The PHIAs evidence important advances being made under the PEPFAR Strategy for Accelerating HIV/AIDS Epidemic Control (2017-2020). Among the ten countries (Cameroon, Cote d'Ivoire, Eswatini, Lesotho, Malawi, Namibia, Tanzania, Uganda, Zambia, and Zimbabwe) that have released PHIA results, Namibia has achieved the highest level of viral load suppression among all HIV-positive adults. Other countries surveyed show varying levels of progress toward reaching the viral suppression target of 73 percent, highlighting key areas for improvement, particularly the need to increase the coverage of HIV testing among adult men, adolescent girls, and young women.
“The impressive findings from the NAMPHIA survey demonstrate the Government of Namibia’s successful commitment to confronting the HIV epidemic,” said Wafaa El-Sadr, MD, MPH, MPA, ICAP global director. “The survey findings also provide a blueprint to guide HIV policies and programs in-country moving forward.”
New data from PHIAs in Cameroon and Cote d'Ivoire also released earlier this week highlight substantial gaps in western Africa toward reaching epidemic control despite significant investments, pointing to the depth and breadth of key policy barriers to HIV service uptake that need to be addressed.
Overall, the PHIAs reveal key gaps in HIV prevention and treatment programming for women ages 15-24 and men ages 25-34 that require urgent action. In all countries surveyed, lower percentages of these groups reported knowing their HIV status, current use of HIV treatment, and had viral suppression than older adults. PEPFAR is aggressively addressing these challenges, including through its innovative public-private partnerships.

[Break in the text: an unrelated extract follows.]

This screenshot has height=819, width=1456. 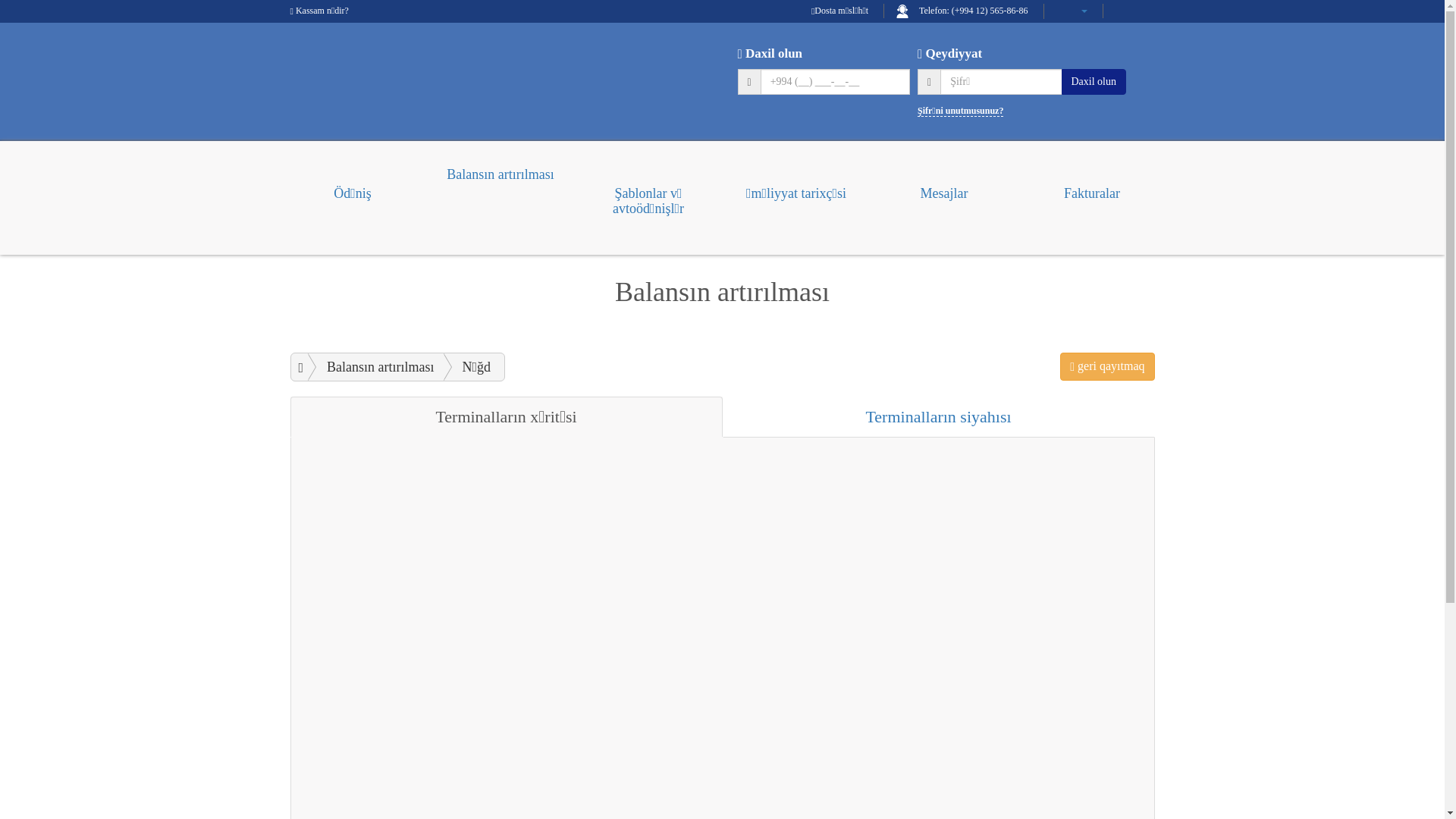 I want to click on 'Fakturalar', so click(x=1092, y=186).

The PHIAs are funded by the U.S. government, through PEPFAR, and conducted by the CDC, ICAP, and local governmental and non-governmental partners. With PEPFAR support, four additional countries – Ethiopia, Haiti, Kenya, and Rwanda – will release PHIA data on a rolling basis through 2019, providing an ability to chart and validate further progress toward reaching epidemic control by 2020.
The U.S. President’s Emergency Plan for AIDS Relief
PEPFAR is the United States government’s response to the global HIV/AIDS epidemic, which represents the largest commitment by any nation to address a single disease in history. Through the compassion and generosity of the American people, PEPFAR has saved and improved millions of lives, accelerating progress toward controlling and ultimately ending the AIDS epidemic as a public health threat. For more information, please visit www.pepfar.gov, and connect with PEPFAR on Twitter, Facebook, and Instagram.
The U.S. Centers for Disease Control and Prevention
CDC works 24/7 saving lives and protecting people from health threats to have a more secure nation. HIV and tuberculosis (TB) are the world’s two most deadly infectious diseases, and CDC’s Division of Global HIV & TB works with partners to tackle these two epidemics and produce the greatest global health impact. More information can be found at http://www.cdc.gov/globalhivtb.
ICAP at Columbia University
ICAP was founded in 2003 at Columbia University’s Mailman School of Public Health. A global leader in HIV, tuberculosis, other health threats, and health systems strengthening, ICAP provides technical assistance and implementation support to governments and non-governmental organizations. More than 2.2 million people have received HIV care through ICAP-supported programs, and over 1.3 million have received antiretroviral therapy through such support.